Segundo a Nintendo, "aqueles que compraram produtos da Nintendo receberam exatamente o que barganharam e pagaram". A empresa ressaltou que o valor pago pelos consumidores representa o preço de compra dos produtos que desejavam e receberam, e que não têm direito a um reembolso apenas devido a mudanças legais relacionadas às tarifas.
No ano passado, a Nintendo aumentou os preços do console original Switch, incluindo suas variantes OLED e Lite, além de outros produtos nos EUA. Esse aumento também impactou acessórios do Switch 2, como os controles Joy-Con 2, mas não o console em si. As alterações de preço ocorreram após a implementação de tarifas elevadas nos EUA que afetaram a importação de produtos de diversos países.
Recentemente, a Suprema Corte dos EUA considerou as tarifas ilegais, levando muitas empresas a solicitar reembolsos ao governo. A Nintendo também processou o governo americano em março com esse objetivo. A ação coletiva foi registrada em abril, buscando compensação para consumidores que compraram produtos da Nintendo com preços elevados.

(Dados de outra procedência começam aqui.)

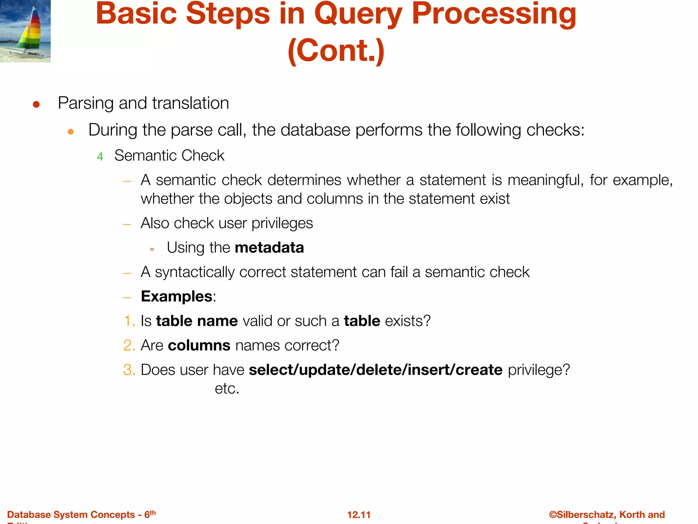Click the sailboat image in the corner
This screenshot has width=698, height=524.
(x=25, y=31)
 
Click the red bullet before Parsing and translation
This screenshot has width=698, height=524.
(x=36, y=104)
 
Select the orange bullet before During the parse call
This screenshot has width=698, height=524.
(x=71, y=132)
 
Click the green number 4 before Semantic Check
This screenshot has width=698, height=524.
(x=100, y=157)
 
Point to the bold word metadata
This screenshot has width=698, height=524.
(x=269, y=248)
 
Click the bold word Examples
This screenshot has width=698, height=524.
(x=177, y=296)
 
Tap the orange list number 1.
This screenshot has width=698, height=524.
(x=129, y=321)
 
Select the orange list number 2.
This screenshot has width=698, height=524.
(x=129, y=346)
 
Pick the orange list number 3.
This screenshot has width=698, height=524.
(x=129, y=370)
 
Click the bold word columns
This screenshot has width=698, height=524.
(x=199, y=346)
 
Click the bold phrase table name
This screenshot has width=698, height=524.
(x=197, y=321)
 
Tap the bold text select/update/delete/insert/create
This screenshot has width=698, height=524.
(x=376, y=370)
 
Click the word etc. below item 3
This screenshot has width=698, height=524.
(x=227, y=389)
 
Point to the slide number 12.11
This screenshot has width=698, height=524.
(x=359, y=514)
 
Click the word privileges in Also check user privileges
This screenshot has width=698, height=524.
(x=282, y=223)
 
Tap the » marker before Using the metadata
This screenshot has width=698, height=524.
(x=152, y=249)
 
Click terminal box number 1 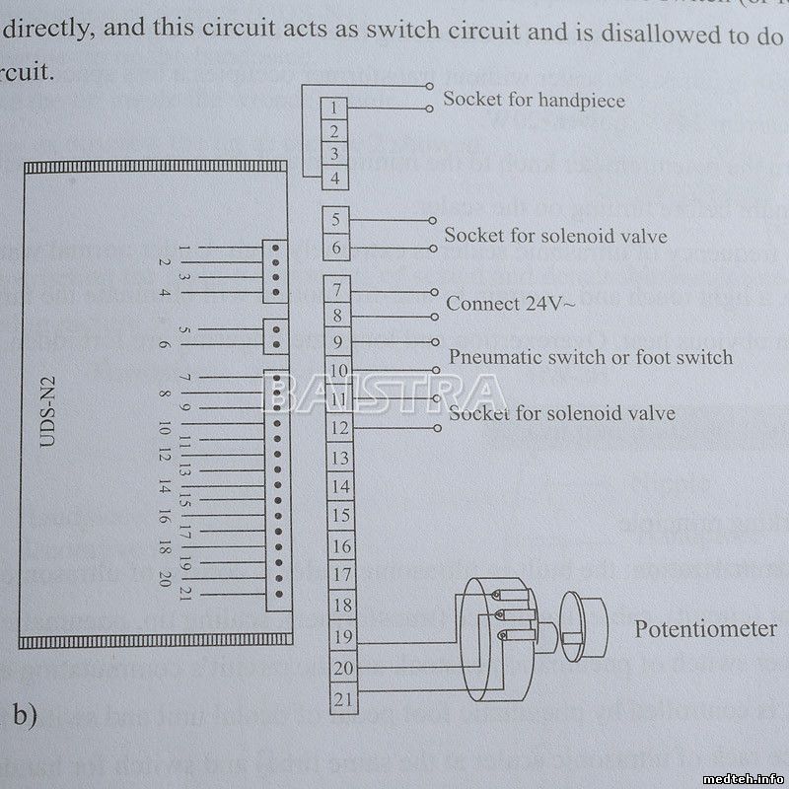click(x=335, y=108)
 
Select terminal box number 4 click(x=335, y=179)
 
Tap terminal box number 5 click(x=335, y=220)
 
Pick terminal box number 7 click(x=337, y=291)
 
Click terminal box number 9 click(x=337, y=343)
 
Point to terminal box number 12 click(x=338, y=429)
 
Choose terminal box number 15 click(x=339, y=516)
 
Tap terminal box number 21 click(x=341, y=701)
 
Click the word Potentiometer click(x=704, y=629)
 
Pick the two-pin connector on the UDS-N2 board click(x=276, y=336)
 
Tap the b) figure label click(x=23, y=712)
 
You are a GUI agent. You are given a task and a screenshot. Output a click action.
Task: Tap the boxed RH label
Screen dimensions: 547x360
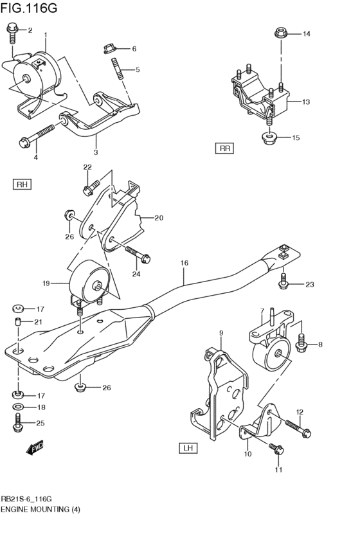point(22,185)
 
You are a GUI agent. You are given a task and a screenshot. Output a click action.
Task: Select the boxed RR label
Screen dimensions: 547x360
point(224,148)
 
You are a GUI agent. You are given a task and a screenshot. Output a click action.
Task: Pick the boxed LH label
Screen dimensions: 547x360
point(189,447)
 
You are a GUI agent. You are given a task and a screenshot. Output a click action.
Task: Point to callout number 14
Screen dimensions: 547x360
point(306,33)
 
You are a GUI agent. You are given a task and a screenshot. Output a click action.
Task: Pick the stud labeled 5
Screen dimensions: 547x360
point(118,69)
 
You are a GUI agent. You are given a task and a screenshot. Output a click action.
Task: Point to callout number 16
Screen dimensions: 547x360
point(184,263)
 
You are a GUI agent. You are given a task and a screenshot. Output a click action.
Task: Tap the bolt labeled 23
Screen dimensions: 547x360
point(284,282)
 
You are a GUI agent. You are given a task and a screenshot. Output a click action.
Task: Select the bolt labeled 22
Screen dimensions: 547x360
point(90,187)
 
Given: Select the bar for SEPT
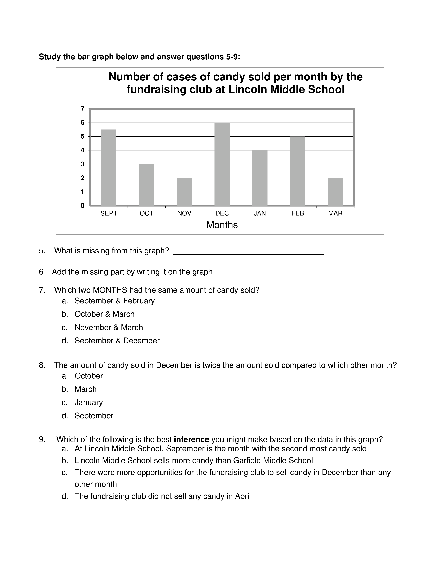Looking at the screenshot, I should (109, 167).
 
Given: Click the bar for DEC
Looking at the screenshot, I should (222, 164).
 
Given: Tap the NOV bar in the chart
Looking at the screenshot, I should (184, 192).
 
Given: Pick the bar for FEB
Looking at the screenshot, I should (298, 171).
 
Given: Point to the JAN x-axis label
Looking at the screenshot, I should (260, 213).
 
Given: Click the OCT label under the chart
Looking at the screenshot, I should (146, 213).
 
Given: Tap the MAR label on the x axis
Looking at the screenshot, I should (335, 213).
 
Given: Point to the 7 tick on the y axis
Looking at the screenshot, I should (82, 109).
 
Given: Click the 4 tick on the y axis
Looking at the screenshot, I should (82, 150).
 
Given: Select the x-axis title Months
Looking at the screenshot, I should (222, 225).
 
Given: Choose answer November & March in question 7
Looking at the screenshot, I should (109, 327).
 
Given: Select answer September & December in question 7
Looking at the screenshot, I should (117, 341).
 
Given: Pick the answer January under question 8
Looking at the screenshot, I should (89, 402).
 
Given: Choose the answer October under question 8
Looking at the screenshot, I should (89, 376).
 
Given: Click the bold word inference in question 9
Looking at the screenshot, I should (191, 439).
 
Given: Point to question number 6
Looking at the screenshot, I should (42, 272).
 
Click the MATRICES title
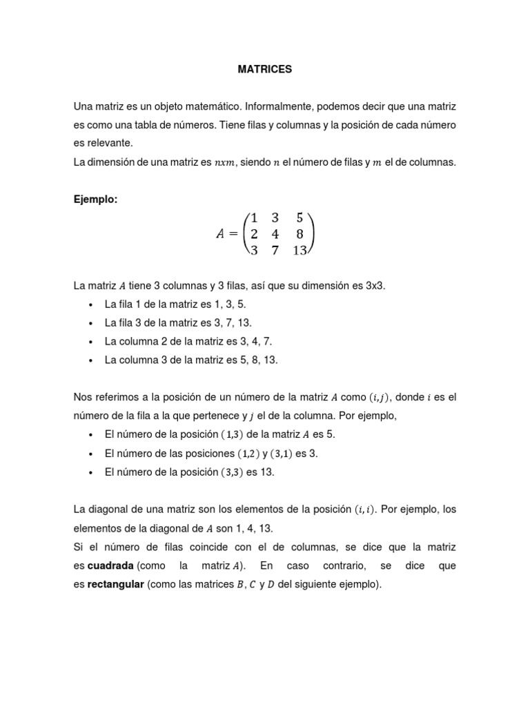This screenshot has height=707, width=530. [265, 70]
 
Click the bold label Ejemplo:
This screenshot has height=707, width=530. [96, 200]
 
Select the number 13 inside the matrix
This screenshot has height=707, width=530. [299, 251]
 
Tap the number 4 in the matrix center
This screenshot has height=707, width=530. [274, 233]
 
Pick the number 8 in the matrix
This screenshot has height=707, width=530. [300, 233]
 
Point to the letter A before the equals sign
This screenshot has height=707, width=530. [221, 233]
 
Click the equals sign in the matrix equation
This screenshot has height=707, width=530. [236, 233]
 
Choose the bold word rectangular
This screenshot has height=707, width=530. [115, 584]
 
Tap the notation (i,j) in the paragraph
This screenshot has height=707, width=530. [378, 397]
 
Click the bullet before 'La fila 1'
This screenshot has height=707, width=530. [92, 304]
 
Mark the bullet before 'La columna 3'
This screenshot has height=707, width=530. [92, 360]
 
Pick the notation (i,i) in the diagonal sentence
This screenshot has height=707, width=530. [365, 510]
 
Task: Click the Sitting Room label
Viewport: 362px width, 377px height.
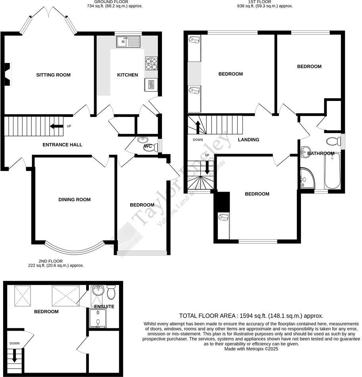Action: (x=53, y=75)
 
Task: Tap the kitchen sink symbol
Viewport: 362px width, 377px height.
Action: (x=128, y=41)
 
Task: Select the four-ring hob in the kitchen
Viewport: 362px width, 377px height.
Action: (x=151, y=63)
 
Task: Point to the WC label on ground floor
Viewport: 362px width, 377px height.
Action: (x=148, y=146)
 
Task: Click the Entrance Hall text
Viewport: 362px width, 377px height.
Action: (x=62, y=145)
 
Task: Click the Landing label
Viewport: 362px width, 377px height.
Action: (x=248, y=139)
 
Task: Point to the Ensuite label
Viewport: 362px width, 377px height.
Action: (x=104, y=307)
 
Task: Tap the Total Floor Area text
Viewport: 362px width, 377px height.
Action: (x=251, y=316)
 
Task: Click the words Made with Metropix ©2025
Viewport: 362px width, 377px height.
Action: (x=251, y=349)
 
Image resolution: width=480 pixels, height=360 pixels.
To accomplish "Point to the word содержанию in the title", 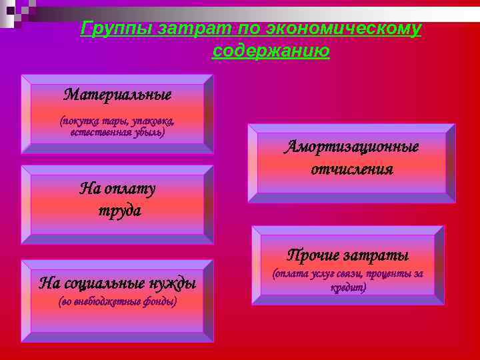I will pos(271,51).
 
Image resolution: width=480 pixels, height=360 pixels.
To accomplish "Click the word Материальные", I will pos(117,94).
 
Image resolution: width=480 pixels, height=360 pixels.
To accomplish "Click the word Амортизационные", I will pos(351,147).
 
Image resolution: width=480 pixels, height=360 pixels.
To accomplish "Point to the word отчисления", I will pos(351,169).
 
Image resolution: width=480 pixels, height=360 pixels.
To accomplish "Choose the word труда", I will pos(117,211).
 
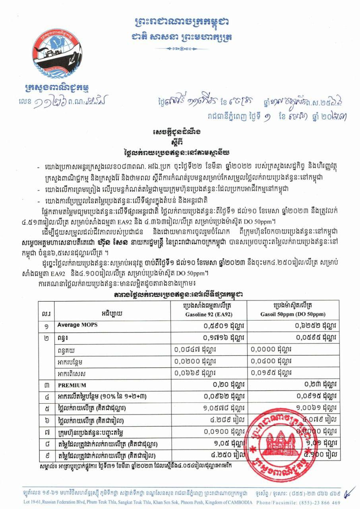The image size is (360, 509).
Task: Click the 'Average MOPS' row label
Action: [77, 325]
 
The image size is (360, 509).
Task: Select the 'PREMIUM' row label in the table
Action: [72, 385]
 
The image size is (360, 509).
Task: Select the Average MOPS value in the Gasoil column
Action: [316, 325]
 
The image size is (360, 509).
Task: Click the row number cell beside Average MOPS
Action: [46, 325]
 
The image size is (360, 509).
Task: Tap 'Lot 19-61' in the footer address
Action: [33, 502]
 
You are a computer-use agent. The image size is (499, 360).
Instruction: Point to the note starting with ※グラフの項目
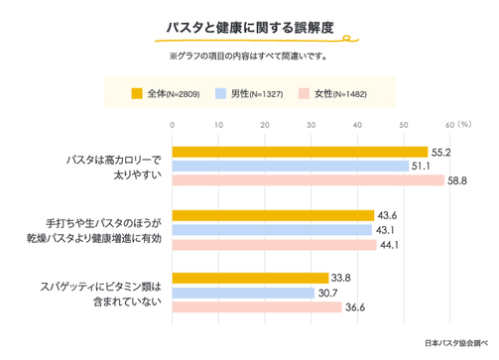coord(249,56)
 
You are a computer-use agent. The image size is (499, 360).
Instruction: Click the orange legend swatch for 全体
coord(138,93)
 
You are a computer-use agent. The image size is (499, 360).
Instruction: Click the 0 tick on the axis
coord(174,125)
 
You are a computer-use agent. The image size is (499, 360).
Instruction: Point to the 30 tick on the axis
coord(312,125)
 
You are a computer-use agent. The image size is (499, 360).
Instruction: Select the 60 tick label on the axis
coord(449,125)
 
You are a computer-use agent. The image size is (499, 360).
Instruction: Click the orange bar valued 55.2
coord(300,152)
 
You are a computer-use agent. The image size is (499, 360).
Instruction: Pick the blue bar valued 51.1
coord(291,166)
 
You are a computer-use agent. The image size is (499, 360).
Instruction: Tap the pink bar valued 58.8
coord(309,180)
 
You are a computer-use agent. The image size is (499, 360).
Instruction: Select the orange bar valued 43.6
coord(273,215)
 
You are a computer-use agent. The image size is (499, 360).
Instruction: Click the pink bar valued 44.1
coord(275,244)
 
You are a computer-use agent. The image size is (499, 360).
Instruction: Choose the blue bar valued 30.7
coord(244,293)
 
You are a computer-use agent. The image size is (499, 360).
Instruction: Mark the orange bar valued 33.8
coord(251,279)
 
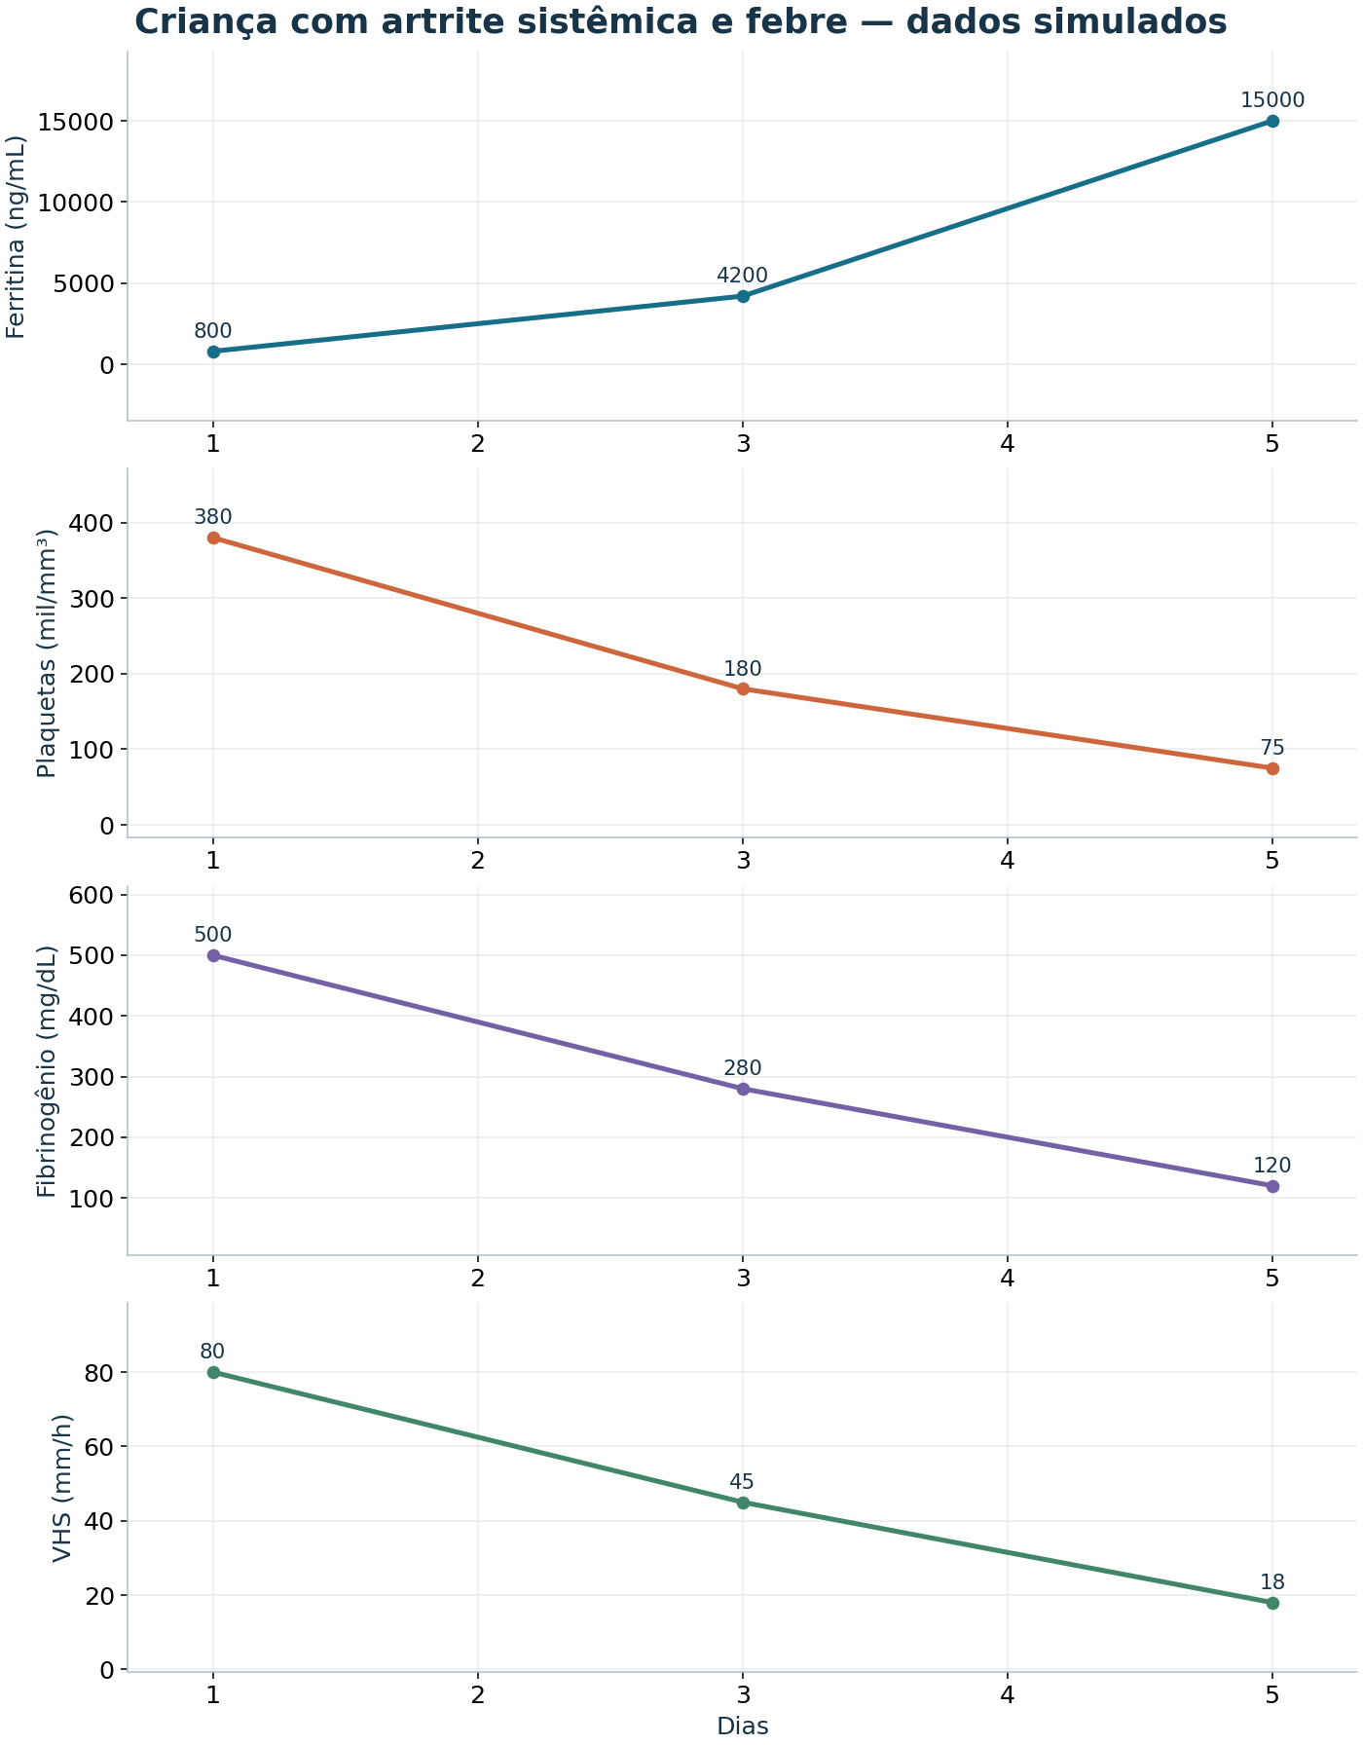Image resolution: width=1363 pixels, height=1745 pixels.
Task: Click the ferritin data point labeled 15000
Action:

Parte do argumento da Nintendo para a rejeição da ação coletiva é que a empresa não repassou o valor total das tarifas aos consumidores, ao contrário de outros fabricantes. A Nintendo explicou que fez ajustes de preços modestos e seletivos, optando por absorver os custos das tarifas em alguns de seus produtos mais populares, como o Nintendo Switch 2.
A empresa também afirmou que não seria possível calcular o valor exato das tarifas relacionadas a cada aumento de preço. Apesar de solicitar a rejeição pública do caso, a Nintendo recomendou que a questão fosse tratada por meio de arbitragem privada. Ações semelhantes foram movidas contra outras empresas, como a Sony, pressionando-as a oferecer reembolsos.